**PAGE TEXT:**
-- START --
In June 2020, Loeb was sworn in as a member of the President's Council of Advisors on Science and Technology (PCAST) at the White House.[8][9] In December 2012, Time magazine selected Loeb as one of the 25 most influential people in space.[10] In 2015, Loeb was appointed as the science theory director for the Breakthrough Initiatives of the Breakthrough Prize Foundation.
In 2018, he suggested that alien space craft may be in the Solar System, using the anomalous behavior of ʻOumuamua as an example.[11] In 2023, he claimed to have recovered material from an interstellar meteor that could be evidence of an alien starship,[12] claims which were criticized by some experts as hasty and sensational.[13]
Loeb was born in Beit Hanan,[14] Israel in 1962. He took part in the national Talpiot program before receiving a PhD in plasma physics, at age 24, from the Hebrew University in Jerusalem, in 1986. From 1983 to 1988, he led the first international project supported by the U.S. Strategic Defense Initiative. Between 1988 and 1993, Loeb was a long-term member at the Institute for Advanced Study at Princeton, where he started to work in theoretical astrophysics. In 1993, he moved to Harvard University as an assistant professor in the department of astronomy, and was tenured three years later.[4][6][2]
Loeb has written eight books and authored or co-authored about 800 papers on a broad range of research areas in astrophysics and cosmology,[2][5] including the first stars, the epoch of reionization, the formation and evolution of massive black holes, the search for extraterrestrial life, gravitational lensing by planets, gamma-ray bursts at high redshifts, 21-cm cosmology, the use of the Lyman-alpha forest to measure the acceleration/deceleration of the universe in real time (the so-called "Sandage–Loeb test"[15]), the future collision between the Milky Way and Andromeda galaxies,[16] the future state of extragalactic astronomy,[17] astrophysical implications of black hole recoil in galaxy mergers,[18] tidal disruption of stars,[19] and imaging black hole silhouettes.[20][3] In 2010, he wrote a textbook entitled How Did the First Stars and Galaxies Form?[21][22]
In 1992, Loeb and Andy Gould suggested that exoplanets could be detected through gravitational microlensing. In 1993, he proposed the use of the C+ fine-structure line to discover galaxies at high redshifts. In 2005, he predicted, in a series of papers with his postdoc at the time, Avery Broderick, how a hot spot in orbit around a black hole would appear; their predictions were confirmed in 2018 by the GRAVITY instrument on the Very Large Telescope which observed a circular motion of the centroid of light of the black hole at the center of the Milky Way, Sagittarius A*. In 2009, Broderick and Loeb predicted the shadow of the black hole in the giant elliptical galaxy Messier 87, which was imaged in 2019 by the Event Horizon Telescope.
-- END --
**SUPPLIED INFORMATION:**
-- START --
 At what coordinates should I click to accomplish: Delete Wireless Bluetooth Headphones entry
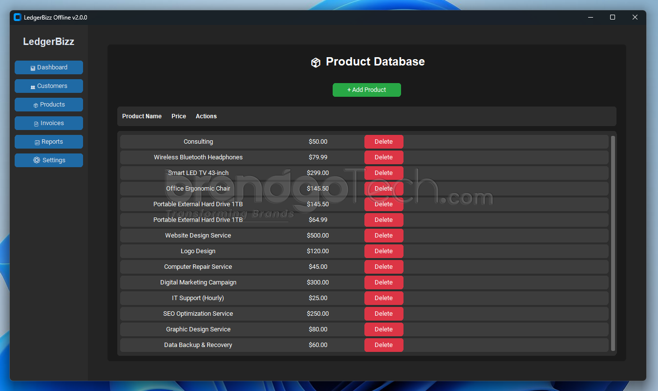pyautogui.click(x=383, y=157)
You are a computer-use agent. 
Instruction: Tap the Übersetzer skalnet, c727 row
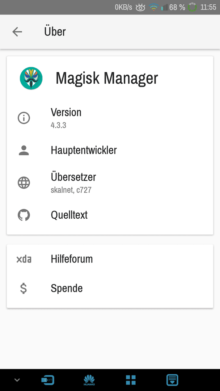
-- END --
**TASKS TO COMPLETE:**
1/ Decide whether each statement agrees with the text on Loeb, answering yes or no and quoting the words that settle it: (a) Loeb earned his PhD at age 24 from the Hebrew University in Jerusalem. (b) Time magazine named Loeb one of the 25 most influential people in space in 2015. (c) The black hole shadow that Broderick and Loeb predicted in 2009 was imaged in 2019 by the Event Horizon Telescope.
2/ Answer these questions using the text on Loeb:
(a) In what year did Loeb move to Harvard University?
(b) What is the title of the textbook Loeb wrote in 2010?
(c) Who joined Loeb in 1992 in suggesting that exoplanets could be detected through gravitational microlensing?
3/ Reproduce the text on Loeb word for word, from "In June 2020, Loeb" up to and including "Breakthrough Prize Foundation.".

**TASK-BY-TASK SOLUTIONS:**
1/
(a) Yes: "receiving a PhD in plasma physics, at age 24, from the Hebrew University in Jerusalem"
(b) No: "In December 2012, Time magazine selected Loeb as one of the 25 most influential people in space."
(c) Yes: "In 2009, Broderick and Loeb predicted the shadow of the black hole in the giant elliptical galaxy Messier 87, which was imaged in 2019 by the Event Horizon Telescope."

2/
(a) 1993
(b) How Did the First Stars and Galaxies Form?
(c) Andy Gould

3/
In June 2020, Loeb was sworn in as a member of the President's Council of Advisors on Science and Technology (PCAST) at the White House.[8][9] In December 2012, Time magazine selected Loeb as one of the 25 most influential people in space.[10] In 2015, Loeb was appointed as the science theory director for the Breakthrough Initiatives of the Breakthrough Prize Foundation.